All system modules benefit from multiple available methods of logging operations and data. Multiple methods are present so their space and performance profiles are adequate to the function they provide.
All system services and applications have built in a configurable error logging system. This logging system produces structured messages that are then streamed in an efficient way into an exporter. As default this exporter is simply the filesystem and will produce log files that roll over upon reaching maximum size. However it can be configured to other format or external services.

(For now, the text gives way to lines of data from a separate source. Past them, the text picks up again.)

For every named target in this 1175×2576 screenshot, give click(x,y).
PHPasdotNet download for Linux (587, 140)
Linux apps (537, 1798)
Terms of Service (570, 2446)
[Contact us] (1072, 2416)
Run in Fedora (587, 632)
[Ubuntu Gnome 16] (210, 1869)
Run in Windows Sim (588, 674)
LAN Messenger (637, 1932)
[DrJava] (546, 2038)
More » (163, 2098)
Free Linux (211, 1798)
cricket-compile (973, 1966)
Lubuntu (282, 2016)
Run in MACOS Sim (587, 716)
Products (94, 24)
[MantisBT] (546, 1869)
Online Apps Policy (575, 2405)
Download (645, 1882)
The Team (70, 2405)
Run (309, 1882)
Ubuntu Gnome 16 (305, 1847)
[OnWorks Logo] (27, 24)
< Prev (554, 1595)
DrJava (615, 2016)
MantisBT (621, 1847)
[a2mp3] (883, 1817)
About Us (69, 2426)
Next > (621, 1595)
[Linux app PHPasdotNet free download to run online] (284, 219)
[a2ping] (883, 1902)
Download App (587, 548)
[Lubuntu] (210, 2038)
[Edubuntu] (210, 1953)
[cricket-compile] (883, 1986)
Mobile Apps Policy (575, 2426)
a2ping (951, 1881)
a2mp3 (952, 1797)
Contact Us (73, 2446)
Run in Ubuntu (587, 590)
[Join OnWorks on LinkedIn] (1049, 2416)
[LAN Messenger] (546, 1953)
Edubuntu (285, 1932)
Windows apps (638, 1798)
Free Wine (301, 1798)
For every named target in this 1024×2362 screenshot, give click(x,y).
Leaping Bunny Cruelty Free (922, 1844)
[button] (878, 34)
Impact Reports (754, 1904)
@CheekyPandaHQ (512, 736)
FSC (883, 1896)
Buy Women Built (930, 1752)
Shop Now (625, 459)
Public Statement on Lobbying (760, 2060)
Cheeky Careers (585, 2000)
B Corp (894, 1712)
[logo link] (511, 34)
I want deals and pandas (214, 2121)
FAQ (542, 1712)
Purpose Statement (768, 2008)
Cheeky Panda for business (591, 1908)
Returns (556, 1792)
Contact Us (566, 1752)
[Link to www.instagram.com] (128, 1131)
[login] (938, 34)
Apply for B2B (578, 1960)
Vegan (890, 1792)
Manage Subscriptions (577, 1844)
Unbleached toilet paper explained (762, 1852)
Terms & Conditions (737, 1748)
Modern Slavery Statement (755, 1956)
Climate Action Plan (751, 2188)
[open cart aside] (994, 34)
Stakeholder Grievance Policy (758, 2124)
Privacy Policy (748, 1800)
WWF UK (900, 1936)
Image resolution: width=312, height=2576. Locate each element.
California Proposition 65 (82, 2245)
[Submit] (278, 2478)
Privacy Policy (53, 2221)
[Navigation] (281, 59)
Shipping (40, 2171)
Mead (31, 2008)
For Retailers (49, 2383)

There is a specialized kind of logs that produce informational messages. These kinds of information can be useful to debug the a system while its in full operation. This can, an will, produce a very large stream of information that is not easy to store and may even impact performance. Hence the tracing system is turned off by default and should only be enabled on demand, supervised, and for short periods of time.
Some business operations and even general actions like logging into the application can be considered critical, and have a log trail associated with their activation. This log trail is persisted into the database for later auditing by system administrators or application managers.
All user operated records are timestamped for creation and modification. This timestamp includes the user that performed the modification and the datetime of that modification. This information can be visible directly in the user interface.
In some business critical records sometimes is not enough to know when something changed, but there is also the need to know precisely which data fields were changed and to what values. These changes are tracked at the database level so even internal Sql changes are caught and logged for later auditing.
In other situations the business itself is built over the changing of the data. For this cases the application also provides auxiliary temporal tables that the user interface can browse and use directly in the application. While this is not directly applied for data auditing it can solve hybrid use cases that are common.